• _PROBLEM DESCRIPTION_: Beginning at the line containing "Click the deepin-elf-verify app icon" in the material below and ending at the line containing "This screenshot has width=720, height=843.", return each line exactly and add nothing.

• _RECORDS FOR THE EXERCISE_:

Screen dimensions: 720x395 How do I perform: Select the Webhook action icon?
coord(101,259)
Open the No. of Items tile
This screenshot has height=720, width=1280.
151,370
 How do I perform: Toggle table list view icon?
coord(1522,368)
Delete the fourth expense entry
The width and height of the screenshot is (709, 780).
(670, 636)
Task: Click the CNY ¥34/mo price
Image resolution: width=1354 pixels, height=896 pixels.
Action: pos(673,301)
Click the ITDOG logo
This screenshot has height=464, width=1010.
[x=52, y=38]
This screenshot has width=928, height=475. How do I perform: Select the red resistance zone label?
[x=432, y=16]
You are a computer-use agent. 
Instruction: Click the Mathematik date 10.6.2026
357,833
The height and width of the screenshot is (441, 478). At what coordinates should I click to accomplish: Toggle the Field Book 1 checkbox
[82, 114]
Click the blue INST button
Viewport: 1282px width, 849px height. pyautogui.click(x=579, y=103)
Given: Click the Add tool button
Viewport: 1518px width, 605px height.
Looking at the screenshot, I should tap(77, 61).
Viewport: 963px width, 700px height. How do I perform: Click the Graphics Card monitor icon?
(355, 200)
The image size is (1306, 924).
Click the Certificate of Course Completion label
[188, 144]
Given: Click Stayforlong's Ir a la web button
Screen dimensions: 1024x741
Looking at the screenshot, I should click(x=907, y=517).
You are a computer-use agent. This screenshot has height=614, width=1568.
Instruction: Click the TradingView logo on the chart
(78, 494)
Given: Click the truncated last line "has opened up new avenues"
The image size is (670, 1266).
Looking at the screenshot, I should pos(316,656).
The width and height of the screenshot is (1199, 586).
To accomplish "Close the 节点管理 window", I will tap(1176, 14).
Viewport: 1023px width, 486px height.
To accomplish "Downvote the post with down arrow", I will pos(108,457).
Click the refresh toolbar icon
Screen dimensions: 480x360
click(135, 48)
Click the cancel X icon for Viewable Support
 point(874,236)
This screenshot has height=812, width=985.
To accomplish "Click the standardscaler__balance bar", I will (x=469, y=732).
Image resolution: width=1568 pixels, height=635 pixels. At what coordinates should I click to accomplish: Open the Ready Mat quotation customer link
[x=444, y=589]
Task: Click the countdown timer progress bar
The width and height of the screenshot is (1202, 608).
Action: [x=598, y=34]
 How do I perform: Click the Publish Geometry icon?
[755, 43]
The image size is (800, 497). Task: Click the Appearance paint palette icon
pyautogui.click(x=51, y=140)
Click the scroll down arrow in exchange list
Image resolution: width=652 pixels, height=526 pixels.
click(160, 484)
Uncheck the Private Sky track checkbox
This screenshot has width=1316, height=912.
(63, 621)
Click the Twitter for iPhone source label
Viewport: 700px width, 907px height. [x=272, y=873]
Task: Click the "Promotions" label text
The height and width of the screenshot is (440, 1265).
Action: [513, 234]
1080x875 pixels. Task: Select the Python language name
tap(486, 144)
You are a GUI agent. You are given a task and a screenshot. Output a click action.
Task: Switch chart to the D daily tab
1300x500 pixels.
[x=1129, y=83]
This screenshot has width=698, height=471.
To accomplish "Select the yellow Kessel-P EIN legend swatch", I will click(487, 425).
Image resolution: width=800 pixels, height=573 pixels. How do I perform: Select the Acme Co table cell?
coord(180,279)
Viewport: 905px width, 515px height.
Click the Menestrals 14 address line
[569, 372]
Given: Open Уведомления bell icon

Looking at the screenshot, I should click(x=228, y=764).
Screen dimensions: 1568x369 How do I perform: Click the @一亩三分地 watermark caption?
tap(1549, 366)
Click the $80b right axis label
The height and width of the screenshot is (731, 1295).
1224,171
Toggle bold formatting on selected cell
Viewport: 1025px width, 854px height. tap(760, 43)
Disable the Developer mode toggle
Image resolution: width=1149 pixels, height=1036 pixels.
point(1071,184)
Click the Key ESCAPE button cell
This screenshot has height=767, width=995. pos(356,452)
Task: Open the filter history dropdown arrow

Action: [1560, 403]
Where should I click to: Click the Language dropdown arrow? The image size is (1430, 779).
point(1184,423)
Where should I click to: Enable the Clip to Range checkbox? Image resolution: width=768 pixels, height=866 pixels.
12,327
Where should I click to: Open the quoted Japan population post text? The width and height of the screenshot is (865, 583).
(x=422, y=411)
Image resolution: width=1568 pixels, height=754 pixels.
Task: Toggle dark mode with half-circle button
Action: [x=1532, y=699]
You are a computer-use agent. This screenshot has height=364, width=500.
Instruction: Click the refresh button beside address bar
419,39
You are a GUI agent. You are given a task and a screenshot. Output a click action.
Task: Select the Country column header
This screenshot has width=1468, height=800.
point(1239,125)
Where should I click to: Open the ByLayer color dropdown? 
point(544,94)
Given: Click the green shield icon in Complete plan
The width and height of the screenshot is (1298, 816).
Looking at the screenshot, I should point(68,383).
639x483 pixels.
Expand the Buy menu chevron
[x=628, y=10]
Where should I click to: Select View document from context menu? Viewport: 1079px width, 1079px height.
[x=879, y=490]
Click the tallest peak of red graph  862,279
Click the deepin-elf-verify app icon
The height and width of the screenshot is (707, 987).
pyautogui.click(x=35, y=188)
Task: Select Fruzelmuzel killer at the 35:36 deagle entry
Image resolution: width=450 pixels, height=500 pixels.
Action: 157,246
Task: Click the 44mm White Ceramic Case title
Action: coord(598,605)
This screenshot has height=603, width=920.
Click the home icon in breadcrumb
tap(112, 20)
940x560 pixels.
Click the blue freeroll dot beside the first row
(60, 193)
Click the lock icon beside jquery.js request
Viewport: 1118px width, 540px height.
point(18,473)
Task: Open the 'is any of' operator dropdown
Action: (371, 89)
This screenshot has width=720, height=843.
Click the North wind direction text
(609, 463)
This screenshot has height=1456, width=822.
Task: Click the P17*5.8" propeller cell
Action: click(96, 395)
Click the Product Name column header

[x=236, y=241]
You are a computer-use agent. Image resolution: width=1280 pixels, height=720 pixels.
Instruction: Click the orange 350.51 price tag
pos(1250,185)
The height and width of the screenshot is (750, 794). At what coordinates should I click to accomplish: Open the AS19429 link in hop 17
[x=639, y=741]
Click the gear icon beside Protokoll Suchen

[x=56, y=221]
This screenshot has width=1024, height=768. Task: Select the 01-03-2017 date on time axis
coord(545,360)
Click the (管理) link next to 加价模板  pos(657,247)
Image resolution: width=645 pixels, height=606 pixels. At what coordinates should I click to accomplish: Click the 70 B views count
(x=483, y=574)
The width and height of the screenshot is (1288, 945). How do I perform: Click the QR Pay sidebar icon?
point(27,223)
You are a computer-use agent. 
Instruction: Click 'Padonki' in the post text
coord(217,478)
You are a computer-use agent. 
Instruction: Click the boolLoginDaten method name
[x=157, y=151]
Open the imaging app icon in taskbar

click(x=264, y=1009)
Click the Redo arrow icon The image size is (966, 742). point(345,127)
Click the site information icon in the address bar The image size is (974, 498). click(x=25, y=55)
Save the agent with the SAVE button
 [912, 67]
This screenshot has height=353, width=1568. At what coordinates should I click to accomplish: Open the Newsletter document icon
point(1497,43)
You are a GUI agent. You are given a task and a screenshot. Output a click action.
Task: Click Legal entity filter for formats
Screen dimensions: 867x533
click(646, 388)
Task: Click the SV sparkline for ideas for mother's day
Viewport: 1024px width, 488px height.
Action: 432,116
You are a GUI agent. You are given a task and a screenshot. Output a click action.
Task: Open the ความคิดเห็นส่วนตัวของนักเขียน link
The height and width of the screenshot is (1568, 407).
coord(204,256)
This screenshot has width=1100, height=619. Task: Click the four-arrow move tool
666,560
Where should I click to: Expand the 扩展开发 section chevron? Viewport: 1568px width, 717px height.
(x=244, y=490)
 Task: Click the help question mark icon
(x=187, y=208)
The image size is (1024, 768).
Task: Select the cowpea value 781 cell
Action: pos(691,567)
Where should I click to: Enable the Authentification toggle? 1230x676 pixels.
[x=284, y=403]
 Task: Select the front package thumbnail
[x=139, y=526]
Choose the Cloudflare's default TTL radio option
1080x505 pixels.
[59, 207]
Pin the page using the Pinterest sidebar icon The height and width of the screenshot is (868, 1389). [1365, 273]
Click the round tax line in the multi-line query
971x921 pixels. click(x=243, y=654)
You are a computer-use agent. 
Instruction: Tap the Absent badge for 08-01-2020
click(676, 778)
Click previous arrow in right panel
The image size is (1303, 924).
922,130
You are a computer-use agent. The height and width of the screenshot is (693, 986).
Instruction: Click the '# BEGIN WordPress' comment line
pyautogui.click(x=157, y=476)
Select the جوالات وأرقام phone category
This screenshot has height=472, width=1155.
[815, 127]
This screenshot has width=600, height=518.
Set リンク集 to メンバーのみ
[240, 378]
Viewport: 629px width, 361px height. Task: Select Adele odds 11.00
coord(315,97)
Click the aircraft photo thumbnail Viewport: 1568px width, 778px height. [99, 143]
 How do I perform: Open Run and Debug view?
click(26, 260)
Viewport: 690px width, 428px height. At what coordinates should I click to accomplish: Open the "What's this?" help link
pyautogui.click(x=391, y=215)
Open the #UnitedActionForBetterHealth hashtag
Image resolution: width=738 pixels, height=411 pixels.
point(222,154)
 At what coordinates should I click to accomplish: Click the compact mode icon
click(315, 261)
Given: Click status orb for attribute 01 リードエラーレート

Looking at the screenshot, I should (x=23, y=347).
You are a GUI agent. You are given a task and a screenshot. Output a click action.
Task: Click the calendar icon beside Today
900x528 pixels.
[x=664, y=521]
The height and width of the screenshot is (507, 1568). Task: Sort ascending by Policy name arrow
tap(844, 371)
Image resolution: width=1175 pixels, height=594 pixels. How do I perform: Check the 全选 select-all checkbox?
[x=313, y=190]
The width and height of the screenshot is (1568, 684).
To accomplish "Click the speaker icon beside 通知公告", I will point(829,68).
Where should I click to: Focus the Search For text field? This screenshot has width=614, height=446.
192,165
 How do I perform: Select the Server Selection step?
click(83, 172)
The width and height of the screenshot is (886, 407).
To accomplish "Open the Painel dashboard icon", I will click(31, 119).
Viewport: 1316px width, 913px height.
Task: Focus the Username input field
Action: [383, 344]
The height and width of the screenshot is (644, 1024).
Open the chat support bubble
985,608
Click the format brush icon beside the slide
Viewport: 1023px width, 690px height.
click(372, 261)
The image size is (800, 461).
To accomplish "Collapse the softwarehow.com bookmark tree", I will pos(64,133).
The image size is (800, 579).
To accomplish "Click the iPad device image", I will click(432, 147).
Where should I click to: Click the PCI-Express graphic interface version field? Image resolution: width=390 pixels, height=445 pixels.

• _ANSWER TO THIS EXERCISE_:
Click the deepin-elf-verify app icon
The height and width of the screenshot is (707, 987).
pyautogui.click(x=35, y=188)
Task: Select Fruzelmuzel killer at the 35:36 deagle entry
Image resolution: width=450 pixels, height=500 pixels.
Action: 157,246
Task: Click the 44mm White Ceramic Case title
Action: coord(598,605)
This screenshot has height=603, width=920.
Click the home icon in breadcrumb
tap(112, 20)
940x560 pixels.
Click the blue freeroll dot beside the first row
(60, 193)
Click the lock icon beside jquery.js request
Viewport: 1118px width, 540px height.
point(18,473)
Task: Open the 'is any of' operator dropdown
Action: (371, 89)
This screenshot has width=720, height=843.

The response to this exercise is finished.